José Emídio: Nós temos o privilégio de termos amigos que são grandes músicos, tendo como exemplo João Frade e Manuel de Oliveira, que além de trabalharem como músicos também fazem alguns arranjos nas obras para o resultado final. Estas escolhas dos artistas partem de uma forma muito natural, isto porque também trabalhamos juntos há alguns anos e então quando surge a oportunidade de criar algo novo, fazemos sempre este intercâmbio de ideias, uma mistura de sentimentos. Toda a equipa que trabalha connosco tem uma razão e nós o que gostamos é de trabalhar com pessoas que nos acrescentam algo e, principalmente, que são nossos amigos.
Se pudesse transmitir uma única mensagem ou emoção ao público que ouvir este álbum, qual seria?
José Emídio: A verdade, não se faz música se não houver a verdade, como tudo na vida. Queremos fazer algo sem segundas intenções e que saia do coração, repleta de amor, pois se não tiver, não vale a pena. As nossas músicas têm tido sempre essa verdade e esse amor por aquilo que fazemos e é por essa razão que ela tem perdurado no tempo. Essa é a mensagem que nós queremos passar com a nossa música, mensagem esta que abrange toda a nossa vida, a nossa maneira de estar. Se não houver verdade e amor, as coisas não funcionam.
Quais são as ambições do grupo para este verão?

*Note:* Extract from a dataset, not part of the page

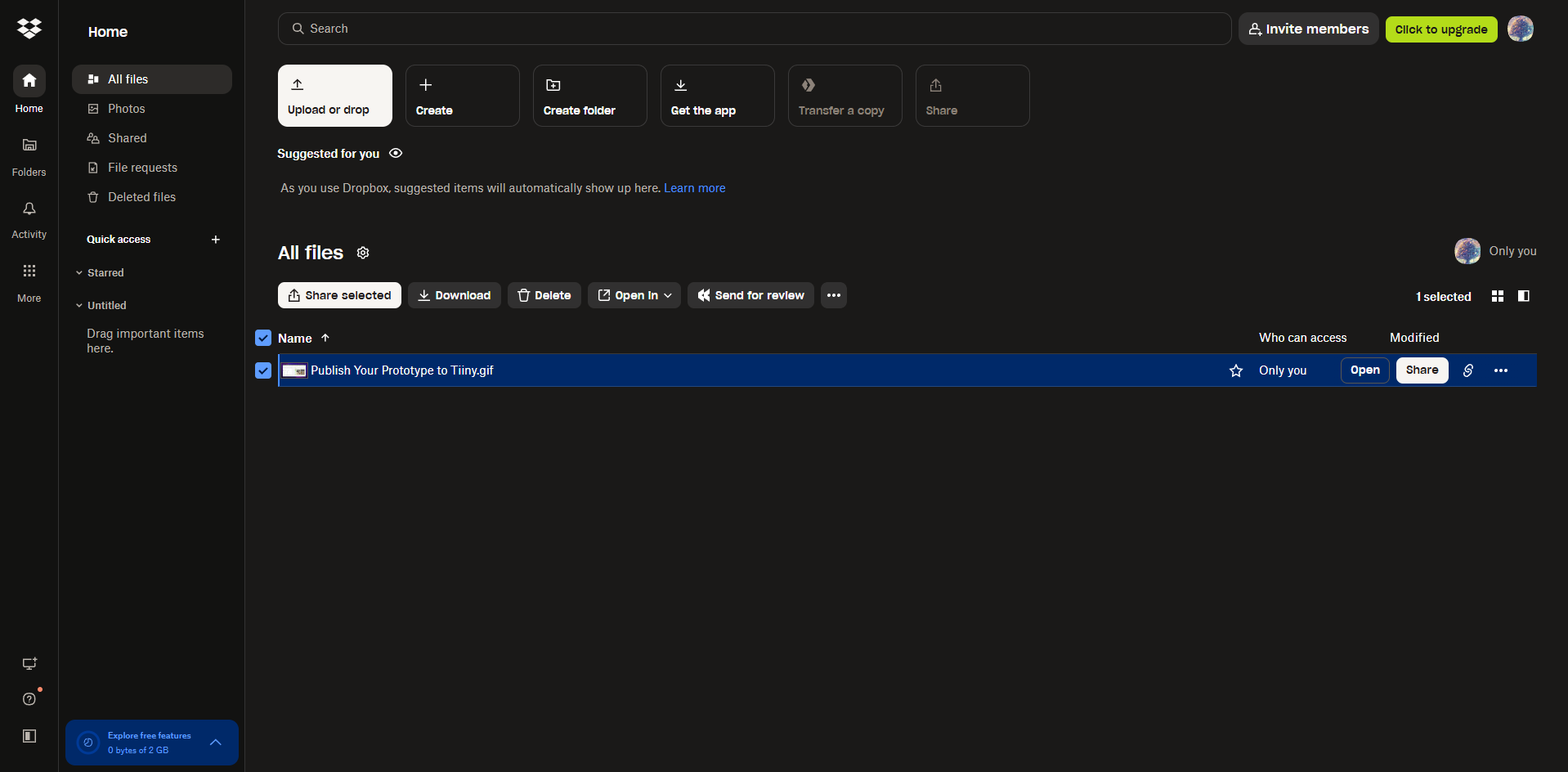1568x772 pixels.
Task: Hide suggestions using the eye icon
Action: point(396,154)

José Emídio: Ambicionamos que tenhamos muitos espetáculos e que as pessoas que ouçam a nossa música nos dêem o carinho que nós precisamos enquanto grupo, isto porque fazer música apenas para nós artistas não é aqui o foco. Quando fazemos as músicas, é com o intuito de fazer com que o público as ouça, queremos transmitir aquilo que nos vai na alma. O objetivo é esse: trabalhar muito e fazer com que as pessoas ouçam e apreciem o nosso álbum.

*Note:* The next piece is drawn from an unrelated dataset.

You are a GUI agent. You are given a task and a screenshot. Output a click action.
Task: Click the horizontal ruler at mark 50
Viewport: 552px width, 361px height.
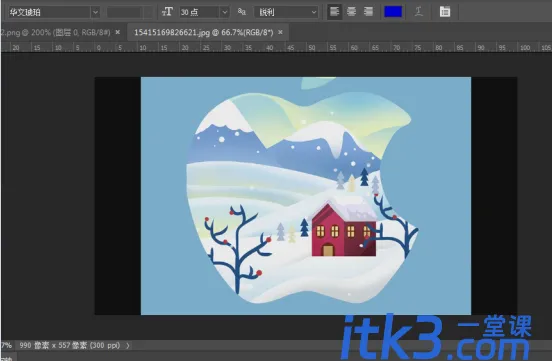[312, 48]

Qual foi a experiência além fronteiras que mais o impactou?
José Emídio: Nós já tivemos em tantos sítios, mas talvez terá sido em Macau, por ser um sítio tão longínquo mas que nos diz tanto a nós, pelas parecenças que há. O facto de estarmos de frente para um público com “os olhos rasgados” a ouvirem a nossa música atentamente, deixou-nos surpreendidos. Foi algo estranho mas muito bom, estarmos num outro continente, a tocar músicas que não tem nada a ver com a vida deles, mas fez com que as pessoas ficassem boquiabertas e a aplaudir-nos. Isso, sem dúvida, foi o que mais me fascinou e surpreendeu, não estava mesmo à espera. Logo no início do espetáculo, as pessoas ficaram eufóricas, então foi algo estranho mas que nos agradou imenso.
Se pudesse dar um conselho para artistas emergentes que estão agora a começar a sua carreira, qual seria?
José Emídio: Eu sou muito mau conselheiro (risos)! Como se costuma dizer, se os conselhos fossem bons, vendiam-se e não se davam! Abraçem aquilo que amam, digo isto porque sou músico há mais de quarenta anos, do interior de Beja, em que na minha altura, chegar ao pé dos pais e dizer que queria ser músico, era um grande choque. Em relação a isso, tive muita sorte, fui sempre apoiado. Antigamente, era muito mais complicado, porque havia menos mercado. Agora há mais mercado, e consecutivamente há mais concorrência, e portanto quem está agora a começar, agarre-se às suas muitas ideias e prepare-se para trabalhar muito. O mais importante, sigam os vossos sonhos, nunca desistam daquilo que sempre sonharam!
O single “Fui Criado Com Coisas Roubadas” já está disponível em Youtube. O álbum tem lançamento marcado para dia 10 de Março.